This is the second part of the two-post series on selecting and categorizing key customers. In the first post, I covered why it is important to classify your accounts and which criteria you can use to differentiate them.
Today goal is categorizing key customers and build a two-by-two matrix to visualize the different types of customers. If you’ve had difficulty identifying and selecting your key distributors, this follow up guide is what you need.
Categorizing key customers
To successfully categorize key customers, you need to first build a two-by-two matrix that captures these two views:
- Your view of the customers based on the overall score of key account attractiveness, as described in this previous post
- The customer’s view of you expressed in terms of your attractiveness as a supplier
Understanding your attractiveness as a supplier
Your attractiveness as a supplier is the distributor’s view of your company relative to the other suppliers. Since this is the customer’s point of view, it is important to respect it and let the distributor decide the criteria, their importance, and how your company scores.
However, to start off your assessment of key customers you can “guess” what is important for them.
You should identify the criteria that each customer would consider meaningful and their relative weight. To be accurate, consider the distributor’s strategy, its market, and its objectives.
For example, some criteria could be market demand, selling cycle, reliable supply, payment flexibility, marketing support, sales force training, end-user marketing, consignment stocking, technical support, and local marketing cost sharing, etc.
After deciding the criteria, estimate how they would rate your company against each criterion based (as much as you can) on their perception.
The results of this estimation exercise should be verified with each individual customer asking directly their opinion regarding the assumptions you made.
Know that individual key customers will have different criteria with different relative importance. This is normal and is the essence of Key Account Management which incorporates the understanding that customers have different criteria for suppliers.
Building the Key Account portfolio matrix
Once you have the results for each customer of the key account attractiveness and the results of your attractiveness as the supplier you just need to plot the data in a matrix as shown below.

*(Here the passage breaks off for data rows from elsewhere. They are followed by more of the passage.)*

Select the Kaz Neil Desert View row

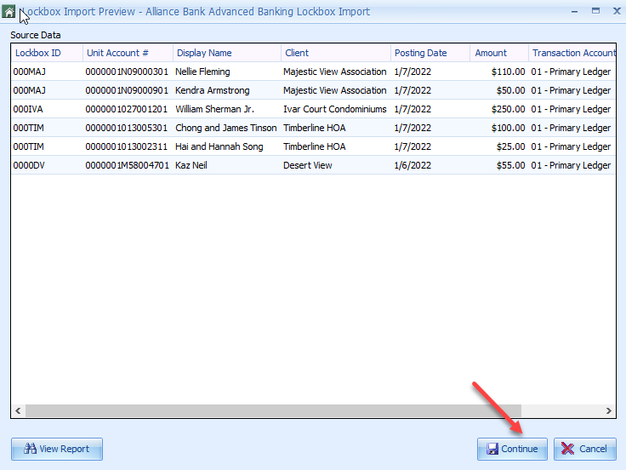(191, 165)
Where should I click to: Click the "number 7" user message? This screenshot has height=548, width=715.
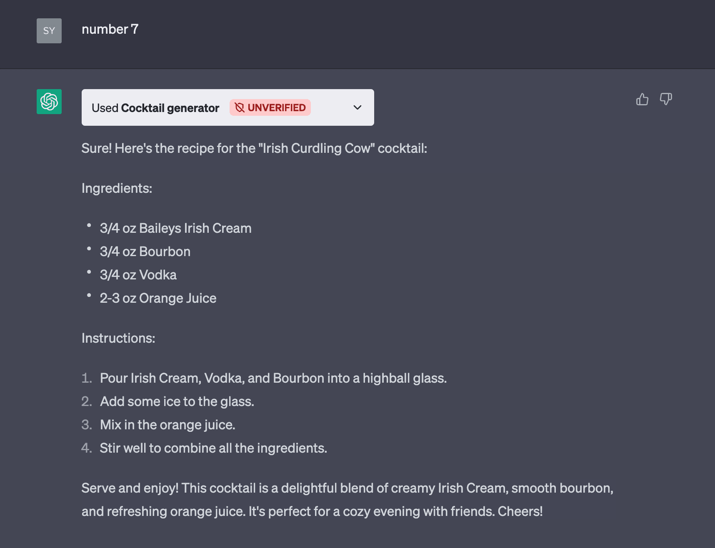click(x=110, y=30)
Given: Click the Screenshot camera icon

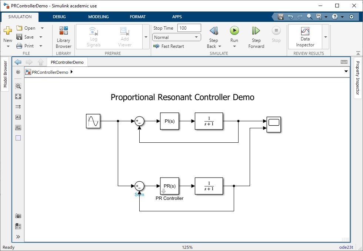Looking at the screenshot, I should [18, 216].
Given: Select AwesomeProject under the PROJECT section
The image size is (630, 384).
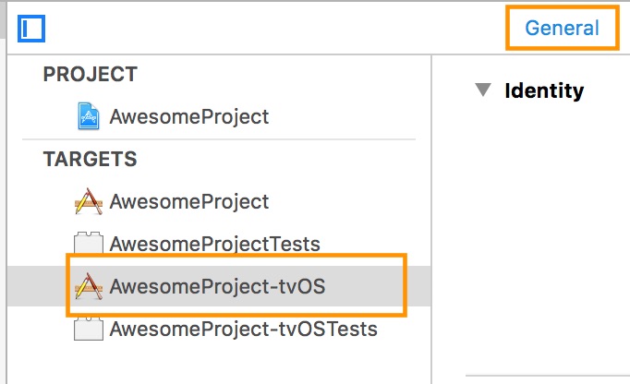Looking at the screenshot, I should [x=188, y=116].
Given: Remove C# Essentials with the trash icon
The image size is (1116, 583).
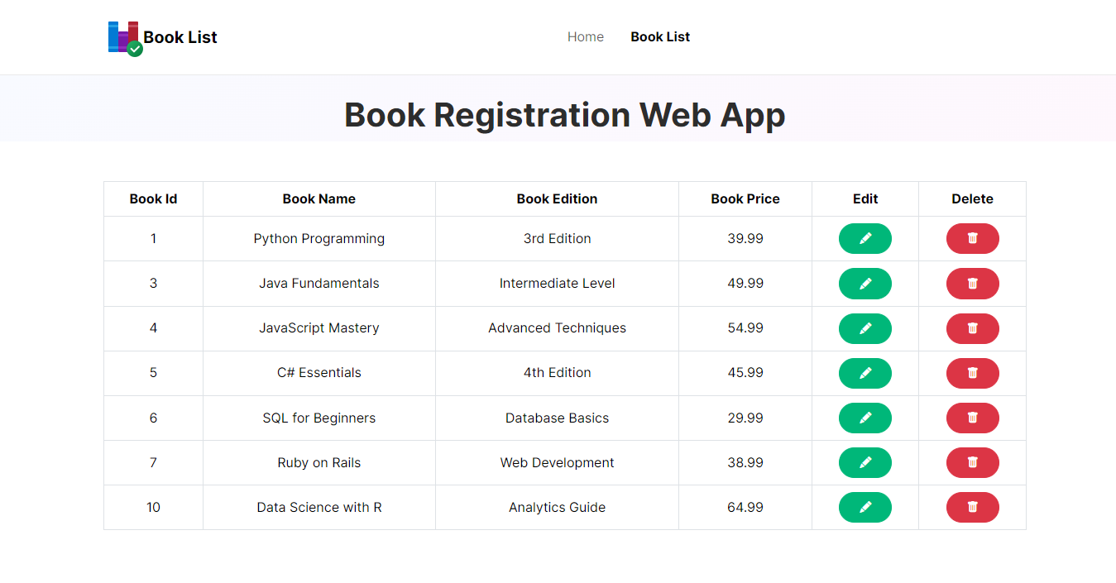Looking at the screenshot, I should coord(972,373).
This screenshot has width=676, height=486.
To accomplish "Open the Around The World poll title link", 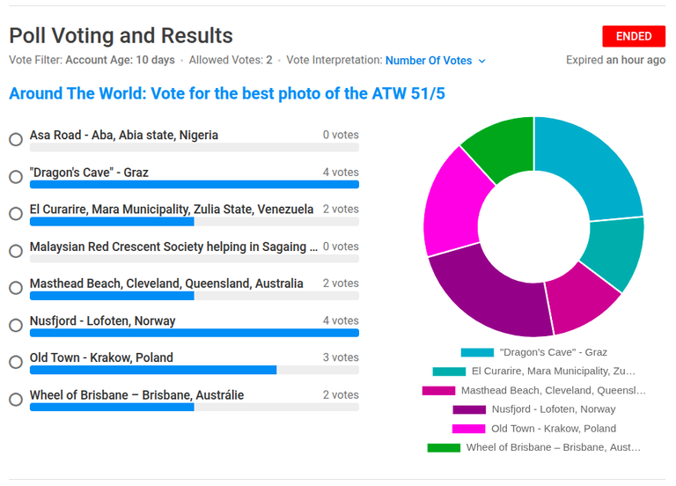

I used the BCG matrix as a base for modifying the data on the axis. For the vertical axis- the key account attractiveness, and for the horizontal axis- the supplier attractiveness, as expressed by the customer.
The size of the bubble can be used to represent the volume of the current business you have with the distributor.
The matrix allows you to visualize different groups of customers that require and respond to different strategies.
Question mark (High/Low)
These customers are possible future strategic accounts. They do not consider your company as a key supplier but you consider them interesting. You should investigate the reasons for this misalignment and invest in the relationship to change the position accordingly. A question mark distributor could be someone who doesn’t know how to capitalize on your products because they need commercial and communication support.
Star (High/High)
These customers are very important for your company. These are the key strategic accounts. You need to continue investing in the relationship to develop mutual value and expand the commercial opportunity. The most important and innovative project should be developed with these distributors. These distributors are already successful but still have potential and are keen to develop joint initiatives for mutual success.
Cash Cow (Low/High)
Often these customers were your strategic customers in the past. The relationship is good but the future is not so bright. Most of the time the size of these customers is relevant therefore you need to treat them well. At the same time, you need to manage costs and avoid investing too much resources in these relationships. A common mistake is to invest too much in these customers who are in a mature phase of the life cycle as they have a lower potential for growth.
Dog (Low/Low)
These customers do not find you appealing and consider you a secondary supplier. They ask for discounts and try to negotiate everything. If the size of the business is relevant to your company and you need the volume they can provide, you should manage them while keeping an eye on costs. Managing the customers in this position is straightforward regarding investments, pricing, and innovative strategies.
Key takeaways
The process of key customer selection is not as simple as making a list of the biggest accounts. Categorizing your key customers needs to be carried out methodically and involves a cross-functional team. The process should be objective and informed and as a supplier, it must include the view of the customer of your company.
The effort to build a Key account portfolio cannot be overestimated. This is because it provides better views and actionable insights you can use to manage the relationship with your distributors and make decisions.